Ramazan Beyhan, genel merkezin basın açıklamalarının da rahatsızlık verdiğini ifade ederek, "Bakıyoruz Türkiye’de olup biten hadiseler üzerinden bir siyasi büro gibi, ofis gibi her olaya açıklama yapıyor ve bunlar genellikle iktidar karşıtı haklı-haksız açıklamalar oluyor. Elbette siyasi eleştiriler yapılabilir fakat derneğimiz her şeyden önce bu konulara taraf değildir, iktidara da muhalefete de eşit mesafededir." dedi.

MAZLUMDER'in haksızlıklar karşısında kimsenin siyasi kimliğine bakmadan itirazını dile getirdiğini aktaran Beyhan, ancak genel başkanın açıklamalarının tabanı rahatsız ettiğini dile getirdi.

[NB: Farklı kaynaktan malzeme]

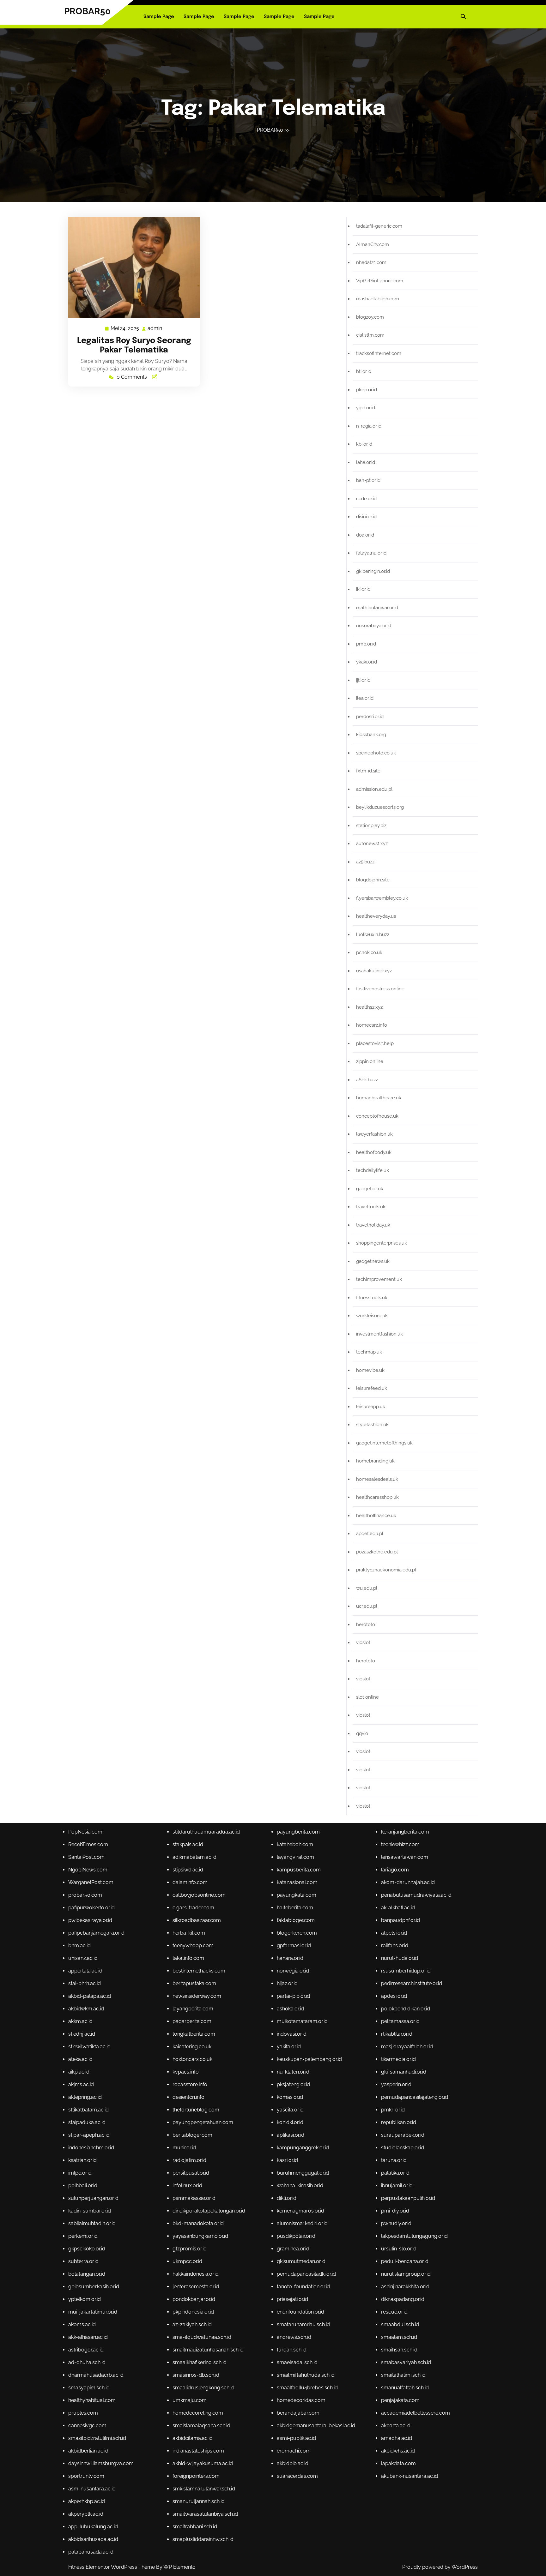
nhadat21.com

Derneğin sosyolojik olarak Müslümanların oluşturduğu bir dernek olduğunu söyleyen Beyhan, şunları kaydetti:

"MAZLUMDER, herkese açık olan ve zalime karşı duran bir yapıdır. Batı illerinde bir sokak kavgası oluyor, örgütün (PKK) doğudaki kaynakları da bunu Kürt-Türk savaşı gibi gösteriyor, bizimkiler de bunu kabul ederek o eksende açıklamalar yapıyor. Bunlar bizim kuruluş ilkelerimize aykırı. Raporların diline baktığımızda mesela örgüt bir haksızlık yaptığı zaman onu alabildiğince yumuşatarak, polisin ve askerin dahli varsa daha şiddetlendirerek veriyor. Mesela Roboski hadisesi olduğunda 'Eğer bunu unutursak kalbimiz kurusun' deniyor, 15 ton patlayıcıyla 16 insan öldü, 'yüksek sesle kınıyoruz' denildi, aradaki farka bakın. İkincisi, biz raporların çok da gerçeğe uygun olmadığı kanaatindeyiz çünkü bölgeyle biz de diyaloğa geçiyoruz ve edindiğimiz enformasyonlarla hazırlanan raporlar gerçeği bulmuyor. Bunun en önemlisi Silopi raporunda ortaya çıktı çünkü derneğimizin kriterlerine hiç uymayan bir rapor. O rapora dayanarak HDP’nin vekili Adem Geveri mecliste soruşturma istedi ama Ürgüp’te toplandığımız zaman bizzat raportörlerden biri gelerek, 'Siz raporları saptırdınız, tanık ifadelerinin yarısını yazdınız yarısını yazmadınız' dedi. O tanık bizzat genel başkana, genel merkeze, yazı yazarak 'beni hedef haline getirdiniz, ifadelerimin yarısını kullanıp diğerini kullanmadınız ya benim ifadelerimi rapordan çekin ya da şikayetçi olacağım' şeklinde konuştu ve bu rapor çok basit bir gerekçeyle geri çekildi internet sitesinden ama raporun aslı elimizde. Derneğimizin, birilerinin değirmenine su taşıma gibi görevi yok, adil durmamız lazım."

İstanbul şubesinin kararlı bir duruş sergilediğini vurgulayan Beyhan, "Kararlı duruş ve kendi ilkelerine bağlı kalınması gerektiğini dile getirdiğinden dolayı İstanbul şubeyi pasivize etmek için genel merkez, 2 numaralı bir şube açmayı düşünüyor Anadolu yakasında. Ancak bir şubenin açılabilmesi için genel kurul kararı gerekir. Bu olmadan kendi yetkilerini aşarak işte böyle bir şube açmayı düşünüyorlar, açamayacaklar ama kendileri böyle inanıyorlar. Biz de bu olaylardan sonra olağanüstü genel kurul olmasını resmen dile getirdik." dedi.